##### Extracted information #####

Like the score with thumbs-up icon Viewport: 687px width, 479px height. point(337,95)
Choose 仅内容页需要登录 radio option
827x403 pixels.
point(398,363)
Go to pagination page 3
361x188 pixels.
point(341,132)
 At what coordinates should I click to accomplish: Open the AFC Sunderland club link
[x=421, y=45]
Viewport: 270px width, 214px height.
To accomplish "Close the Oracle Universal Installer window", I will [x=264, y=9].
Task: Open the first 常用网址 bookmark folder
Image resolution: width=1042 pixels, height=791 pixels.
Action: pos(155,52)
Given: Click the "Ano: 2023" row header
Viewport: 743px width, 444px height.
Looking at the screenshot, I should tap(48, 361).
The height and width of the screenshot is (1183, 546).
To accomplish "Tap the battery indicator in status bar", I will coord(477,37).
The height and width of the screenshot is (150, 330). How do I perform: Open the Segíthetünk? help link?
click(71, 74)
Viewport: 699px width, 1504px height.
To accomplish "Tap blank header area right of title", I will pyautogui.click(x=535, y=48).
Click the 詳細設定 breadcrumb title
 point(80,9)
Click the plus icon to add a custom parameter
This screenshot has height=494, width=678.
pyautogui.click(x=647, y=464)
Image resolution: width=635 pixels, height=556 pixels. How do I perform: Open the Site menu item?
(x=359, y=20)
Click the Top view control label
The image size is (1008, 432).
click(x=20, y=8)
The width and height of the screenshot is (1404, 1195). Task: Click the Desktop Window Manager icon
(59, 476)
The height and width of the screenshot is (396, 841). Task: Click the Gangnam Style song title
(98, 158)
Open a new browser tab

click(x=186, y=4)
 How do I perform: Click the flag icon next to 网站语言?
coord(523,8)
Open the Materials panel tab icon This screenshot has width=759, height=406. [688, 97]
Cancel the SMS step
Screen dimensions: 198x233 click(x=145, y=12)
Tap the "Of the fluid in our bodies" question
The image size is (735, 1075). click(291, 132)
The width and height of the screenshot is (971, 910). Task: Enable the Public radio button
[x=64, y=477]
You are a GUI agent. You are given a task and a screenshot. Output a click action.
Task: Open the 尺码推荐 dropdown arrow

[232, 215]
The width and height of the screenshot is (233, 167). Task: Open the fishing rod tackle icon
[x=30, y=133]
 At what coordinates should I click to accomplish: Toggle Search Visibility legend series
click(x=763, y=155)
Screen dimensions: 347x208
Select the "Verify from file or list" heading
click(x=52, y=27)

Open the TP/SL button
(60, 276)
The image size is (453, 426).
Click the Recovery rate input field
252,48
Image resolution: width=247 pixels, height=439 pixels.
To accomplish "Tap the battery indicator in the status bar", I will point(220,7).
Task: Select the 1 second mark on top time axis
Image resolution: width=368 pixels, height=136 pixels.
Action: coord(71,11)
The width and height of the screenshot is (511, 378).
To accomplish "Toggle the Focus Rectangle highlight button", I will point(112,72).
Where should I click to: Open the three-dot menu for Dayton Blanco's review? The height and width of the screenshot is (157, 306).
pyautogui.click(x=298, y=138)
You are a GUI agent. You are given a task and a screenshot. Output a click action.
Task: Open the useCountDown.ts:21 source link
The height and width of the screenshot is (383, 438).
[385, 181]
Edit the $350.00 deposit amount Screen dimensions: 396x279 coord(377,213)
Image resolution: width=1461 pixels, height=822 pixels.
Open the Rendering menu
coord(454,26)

#####

(What you should do) Restate the listing word for word, but only from its first line through the line with "Task: Open the first 常用网址 bookmark folder", keeping both end lines.

(Problem solution)
Like the score with thumbs-up icon Viewport: 687px width, 479px height. point(337,95)
Choose 仅内容页需要登录 radio option
827x403 pixels.
point(398,363)
Go to pagination page 3
361x188 pixels.
point(341,132)
 At what coordinates should I click to accomplish: Open the AFC Sunderland club link
[x=421, y=45]
Viewport: 270px width, 214px height.
To accomplish "Close the Oracle Universal Installer window", I will [x=264, y=9].
Task: Open the first 常用网址 bookmark folder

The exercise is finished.